Conjunto de ejercicios >>
(a) Según el hilo sobre Revlon en México, ¿en qué tono compra bgajon la base Colorstay para piel mixta/grasa?
(b) Reproduce palabra por palabra el fragmento del hilo sobre Revlon en México que va desde "## Purple (Mar" hasta "en 150 Buff.", ambos incluidos.

::: Texto proporcionado :::

# Revlon en México!! :D



## Hypathya (Mar 18, 2011)

Listo chicas herrrmosas!!


----------



## Purple (Mar 19, 2011)

Híjole! creo que a este thread solo entraré a leerlas, porque Revlon no es de mis marcas queridas , la usé por algún tiempo, hace muuuchos años, pero ya no me agrada mucho, mi mamá es la que si le sigue fiel, yo solo por estar en el chisme las visitaré por aquí, jeje


----------



## bgajon (Mar 19, 2011)

Pues yo esperaré que pongan que sale bueno, como no compro nada porque no agregarle, No?
  	Lo único que si uso y AMO de Revlon (tanto así que tengo que comprar mi tono en EU o encargarle a gente que vaya) es la base Colorstay piel mixta/grasa en 150 Buff. 
  	Es la base ideal para cubrir muchísimos pecados, dura en mi cutis mixto unas 8-9 horas sin que le pase nada. 
  	También uso la Photoready y a mi si me funcionó perfecto, los brillitos que tiene le dan al cutis un look "dewy" que me encanta.

::: Material proporcionado :::

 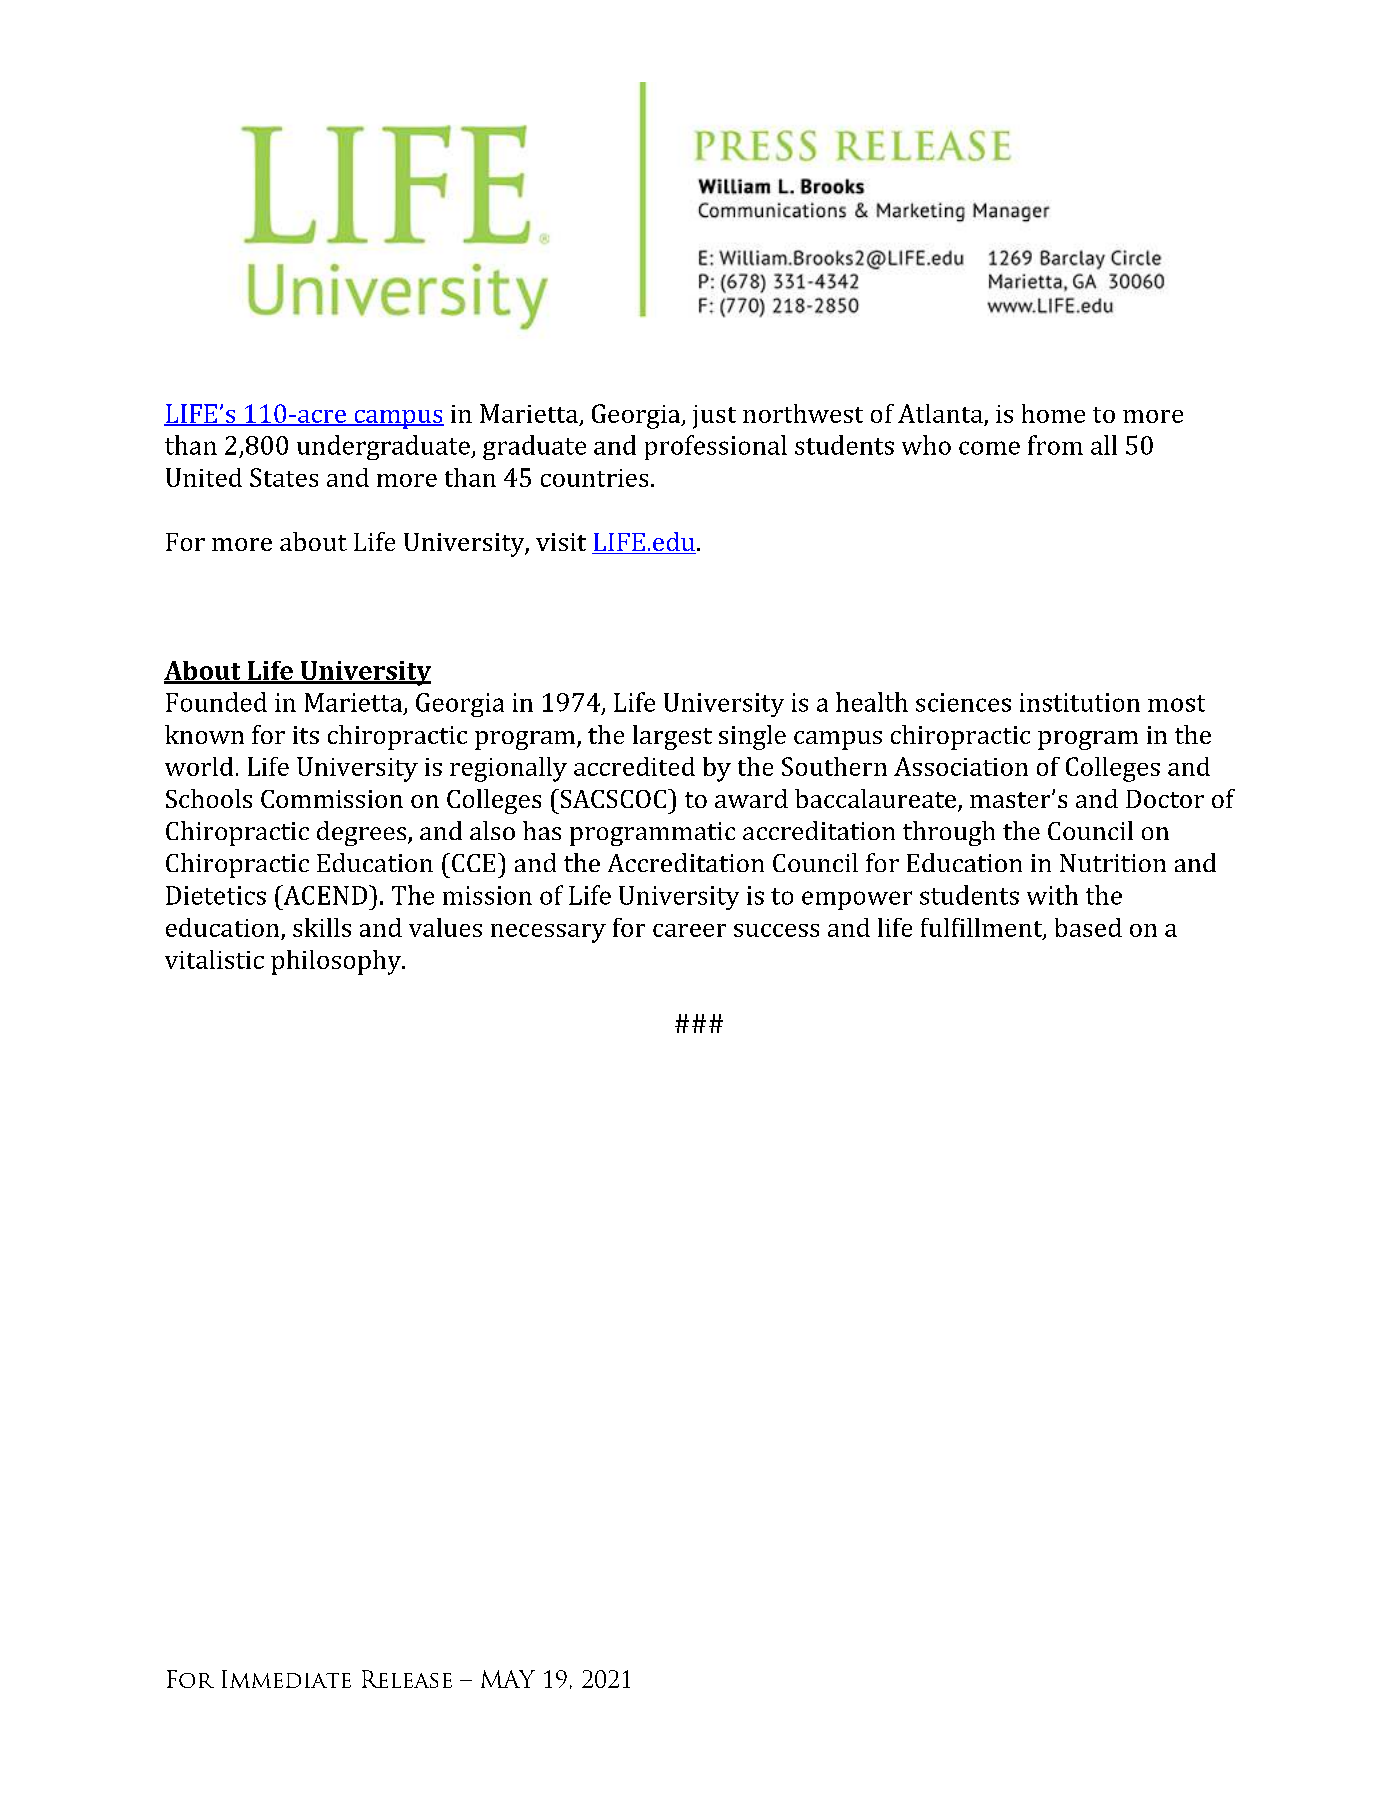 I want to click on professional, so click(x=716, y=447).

:::

Respuestas escritas >>
(a) En el tono 150 Buff.

(b)
## Purple (Mar 19, 2011)

Híjole! creo que a este thread solo entraré a leerlas, porque Revlon no es de mis marcas queridas , la usé por algún tiempo, hace muuuchos años, pero ya no me agrada mucho, mi mamá es la que si le sigue fiel, yo solo por estar en el chisme las visitaré por aquí, jeje


----------



## bgajon (Mar 19, 2011)

Pues yo esperaré que pongan que sale bueno, como no compro nada porque no agregarle, No?
  	Lo único que si uso y AMO de Revlon (tanto así que tengo que comprar mi tono en EU o encargarle a gente que vaya) es la base Colorstay piel mixta/grasa en 150 Buff.